**Your task**: Search the material for "losange" and copy each line in which it is found.

**Task inputs**:
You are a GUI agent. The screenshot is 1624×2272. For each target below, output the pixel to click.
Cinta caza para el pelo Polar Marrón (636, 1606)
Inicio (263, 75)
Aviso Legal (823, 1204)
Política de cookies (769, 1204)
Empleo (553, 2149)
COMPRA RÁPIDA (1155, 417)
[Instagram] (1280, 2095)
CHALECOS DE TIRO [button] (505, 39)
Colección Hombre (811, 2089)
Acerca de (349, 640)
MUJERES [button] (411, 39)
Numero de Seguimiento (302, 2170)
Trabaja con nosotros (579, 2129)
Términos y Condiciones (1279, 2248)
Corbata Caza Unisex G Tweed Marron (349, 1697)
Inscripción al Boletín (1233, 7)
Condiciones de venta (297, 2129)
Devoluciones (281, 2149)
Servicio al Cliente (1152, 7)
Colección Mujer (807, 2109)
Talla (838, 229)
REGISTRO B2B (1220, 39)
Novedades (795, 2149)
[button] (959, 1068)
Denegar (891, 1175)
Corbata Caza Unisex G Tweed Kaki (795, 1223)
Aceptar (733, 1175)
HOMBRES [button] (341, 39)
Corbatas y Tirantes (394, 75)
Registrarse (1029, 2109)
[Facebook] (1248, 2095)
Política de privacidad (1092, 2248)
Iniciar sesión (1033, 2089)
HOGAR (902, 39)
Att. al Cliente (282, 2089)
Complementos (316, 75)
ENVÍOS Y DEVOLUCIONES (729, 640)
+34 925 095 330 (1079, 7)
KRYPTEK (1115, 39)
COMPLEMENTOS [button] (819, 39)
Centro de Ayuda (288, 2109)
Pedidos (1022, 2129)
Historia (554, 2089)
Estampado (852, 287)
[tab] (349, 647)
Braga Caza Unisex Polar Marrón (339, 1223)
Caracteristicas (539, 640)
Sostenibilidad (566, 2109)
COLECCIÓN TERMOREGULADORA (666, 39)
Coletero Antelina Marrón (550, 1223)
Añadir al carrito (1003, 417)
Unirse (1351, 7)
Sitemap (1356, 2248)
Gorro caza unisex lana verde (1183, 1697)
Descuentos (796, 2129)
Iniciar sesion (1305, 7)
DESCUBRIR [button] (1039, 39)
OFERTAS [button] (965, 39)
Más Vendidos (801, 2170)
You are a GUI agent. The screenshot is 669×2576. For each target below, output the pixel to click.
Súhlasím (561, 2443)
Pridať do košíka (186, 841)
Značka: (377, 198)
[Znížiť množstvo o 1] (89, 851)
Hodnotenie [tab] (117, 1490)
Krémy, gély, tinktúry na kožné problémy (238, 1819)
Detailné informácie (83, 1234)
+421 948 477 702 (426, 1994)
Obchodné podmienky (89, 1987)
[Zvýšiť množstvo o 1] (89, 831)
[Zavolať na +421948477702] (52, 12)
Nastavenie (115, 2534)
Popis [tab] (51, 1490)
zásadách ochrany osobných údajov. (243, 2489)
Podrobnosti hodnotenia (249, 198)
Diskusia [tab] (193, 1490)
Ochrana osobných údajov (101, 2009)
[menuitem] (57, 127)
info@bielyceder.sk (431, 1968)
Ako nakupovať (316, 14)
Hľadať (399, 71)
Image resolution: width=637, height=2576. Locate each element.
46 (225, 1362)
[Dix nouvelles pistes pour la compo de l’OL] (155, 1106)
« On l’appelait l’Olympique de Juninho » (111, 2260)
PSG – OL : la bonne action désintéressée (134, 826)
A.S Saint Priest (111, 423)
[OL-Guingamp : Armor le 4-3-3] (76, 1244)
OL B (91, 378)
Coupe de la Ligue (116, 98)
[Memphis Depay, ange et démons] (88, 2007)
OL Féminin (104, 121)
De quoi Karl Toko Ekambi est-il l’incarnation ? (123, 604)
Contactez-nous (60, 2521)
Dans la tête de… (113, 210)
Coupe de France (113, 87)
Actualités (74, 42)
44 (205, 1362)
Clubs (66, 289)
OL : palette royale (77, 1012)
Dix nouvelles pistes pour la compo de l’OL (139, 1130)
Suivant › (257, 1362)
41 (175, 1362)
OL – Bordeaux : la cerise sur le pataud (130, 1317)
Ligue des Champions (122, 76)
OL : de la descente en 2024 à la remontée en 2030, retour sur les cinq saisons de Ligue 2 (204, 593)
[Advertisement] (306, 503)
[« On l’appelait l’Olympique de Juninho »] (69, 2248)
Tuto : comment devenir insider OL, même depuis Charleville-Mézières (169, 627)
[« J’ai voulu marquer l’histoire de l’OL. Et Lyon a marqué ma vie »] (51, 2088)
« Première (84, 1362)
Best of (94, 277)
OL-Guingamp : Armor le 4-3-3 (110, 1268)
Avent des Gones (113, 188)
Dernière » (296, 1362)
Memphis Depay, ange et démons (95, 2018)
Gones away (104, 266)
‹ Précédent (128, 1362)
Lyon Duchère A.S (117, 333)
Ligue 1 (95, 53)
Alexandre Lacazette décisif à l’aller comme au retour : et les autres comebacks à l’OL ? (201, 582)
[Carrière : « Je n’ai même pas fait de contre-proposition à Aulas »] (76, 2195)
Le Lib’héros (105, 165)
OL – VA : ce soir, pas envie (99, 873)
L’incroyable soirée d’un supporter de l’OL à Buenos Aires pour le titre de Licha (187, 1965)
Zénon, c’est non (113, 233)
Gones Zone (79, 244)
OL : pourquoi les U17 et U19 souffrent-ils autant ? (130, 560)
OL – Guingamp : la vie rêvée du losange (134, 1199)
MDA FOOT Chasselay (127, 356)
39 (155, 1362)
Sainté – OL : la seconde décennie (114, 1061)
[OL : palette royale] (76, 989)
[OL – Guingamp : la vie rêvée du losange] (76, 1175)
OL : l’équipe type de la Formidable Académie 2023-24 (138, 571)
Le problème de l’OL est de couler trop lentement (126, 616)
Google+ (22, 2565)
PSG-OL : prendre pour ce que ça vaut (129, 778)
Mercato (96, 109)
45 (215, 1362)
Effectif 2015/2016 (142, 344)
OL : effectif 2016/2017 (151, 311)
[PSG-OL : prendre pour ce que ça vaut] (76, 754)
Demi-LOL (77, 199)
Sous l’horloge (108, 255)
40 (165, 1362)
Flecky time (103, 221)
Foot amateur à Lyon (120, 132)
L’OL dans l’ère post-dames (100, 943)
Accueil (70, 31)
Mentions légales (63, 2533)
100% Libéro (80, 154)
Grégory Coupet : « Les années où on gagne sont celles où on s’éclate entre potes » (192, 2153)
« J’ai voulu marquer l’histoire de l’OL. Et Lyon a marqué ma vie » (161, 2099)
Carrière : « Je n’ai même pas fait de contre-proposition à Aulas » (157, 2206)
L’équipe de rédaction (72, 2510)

**Final answer**:
OL – Guingamp : la vie rêvée du losange (134, 1199)
[OL – Guingamp : la vie rêvée du losange] (76, 1175)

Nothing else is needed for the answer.